THE TASK:
Find each line in the items that contains the word "Viewport" and copy those lines out.

[Dataset entries]
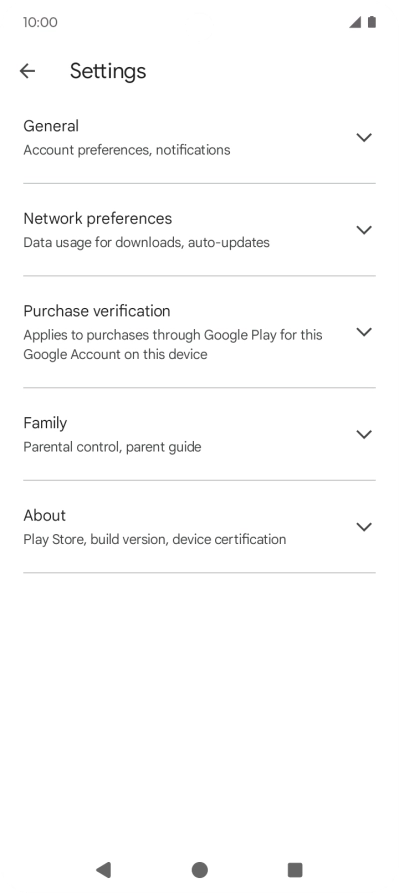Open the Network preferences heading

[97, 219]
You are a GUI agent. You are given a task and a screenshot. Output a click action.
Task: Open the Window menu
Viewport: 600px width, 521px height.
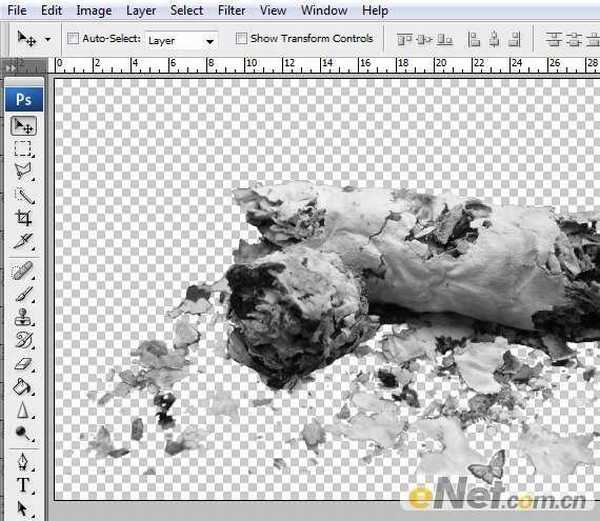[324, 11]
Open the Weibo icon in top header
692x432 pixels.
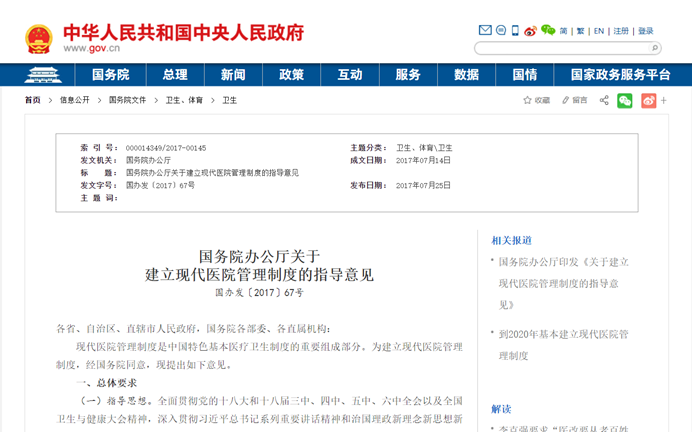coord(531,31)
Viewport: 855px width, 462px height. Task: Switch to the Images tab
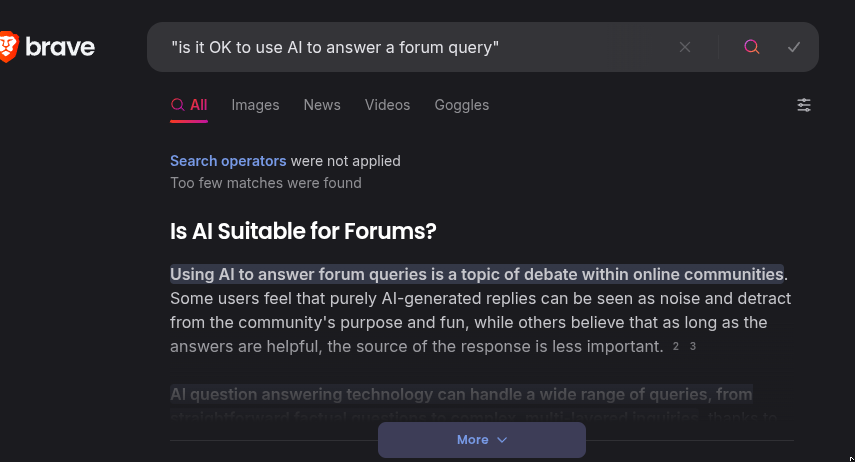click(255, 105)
--
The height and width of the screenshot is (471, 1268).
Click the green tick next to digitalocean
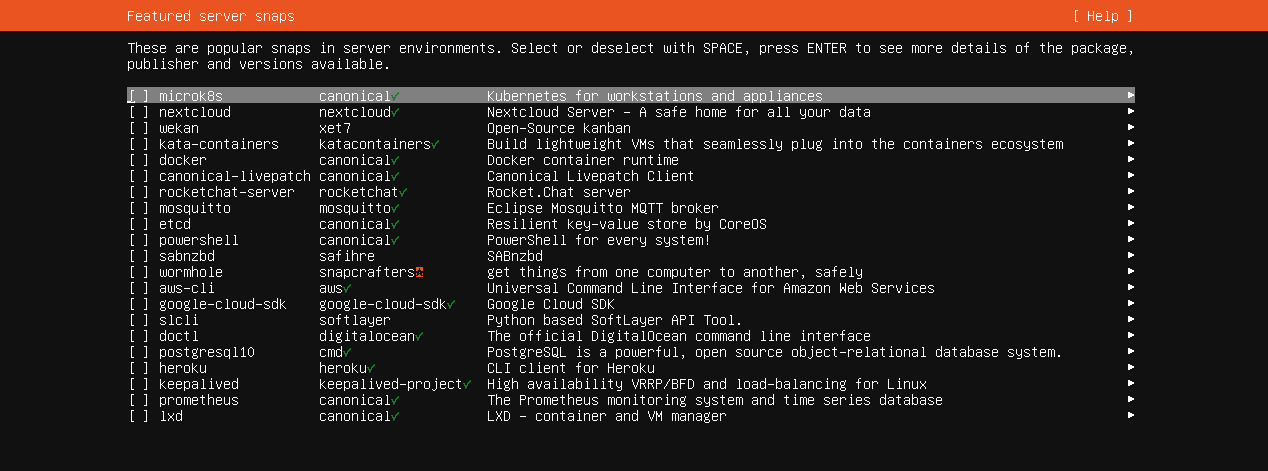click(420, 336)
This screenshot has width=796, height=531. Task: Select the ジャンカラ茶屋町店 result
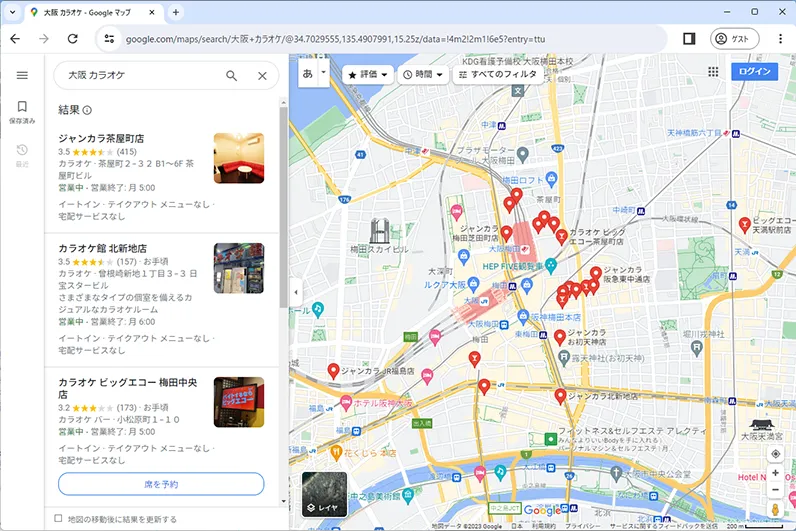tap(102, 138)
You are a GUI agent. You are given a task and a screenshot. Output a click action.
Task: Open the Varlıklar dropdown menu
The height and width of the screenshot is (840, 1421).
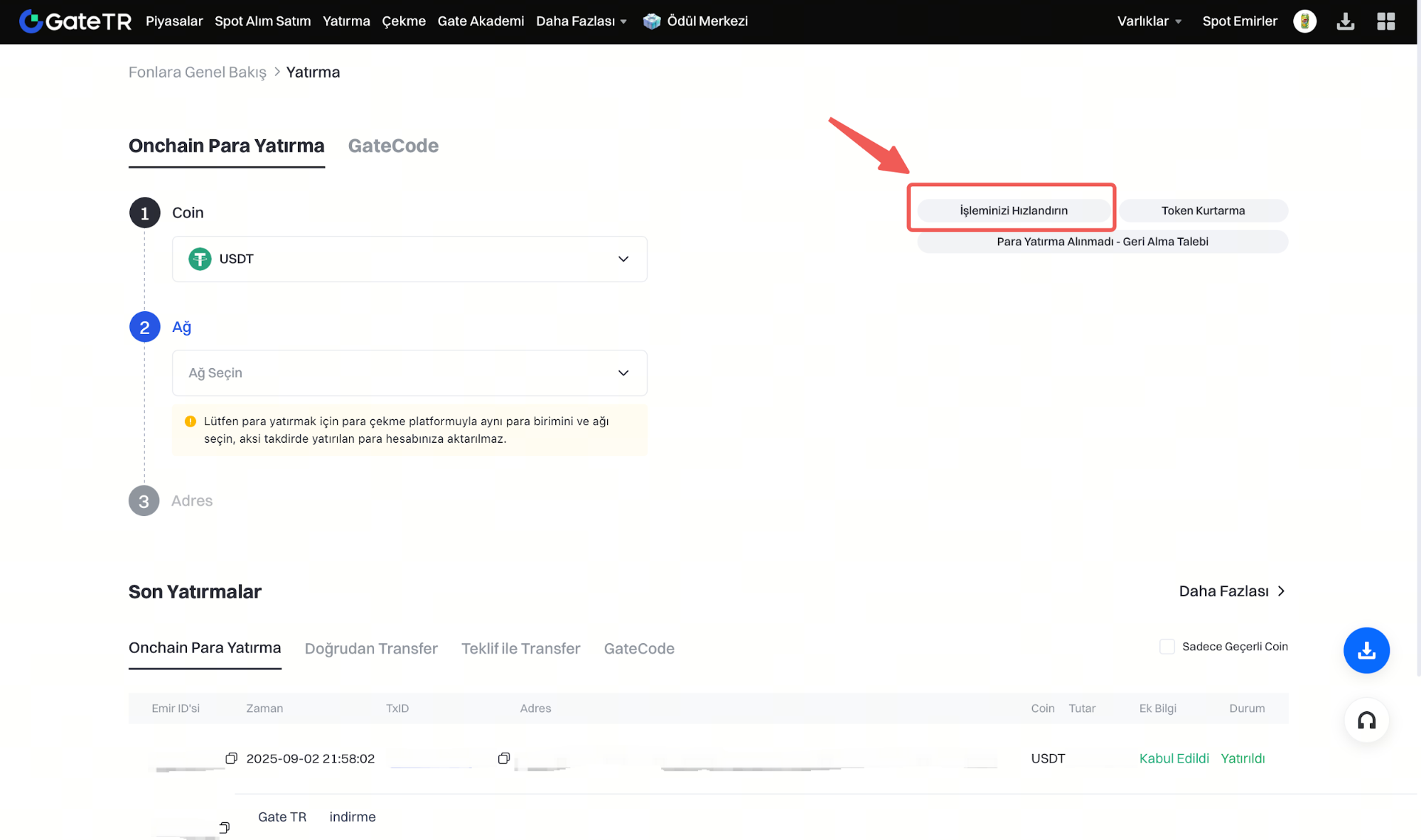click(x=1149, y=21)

WORKED SOLUTION:
Viewport: 600px width, 521px height.
Viewport: 855px width, 462px height. Task: Switch to the Images tab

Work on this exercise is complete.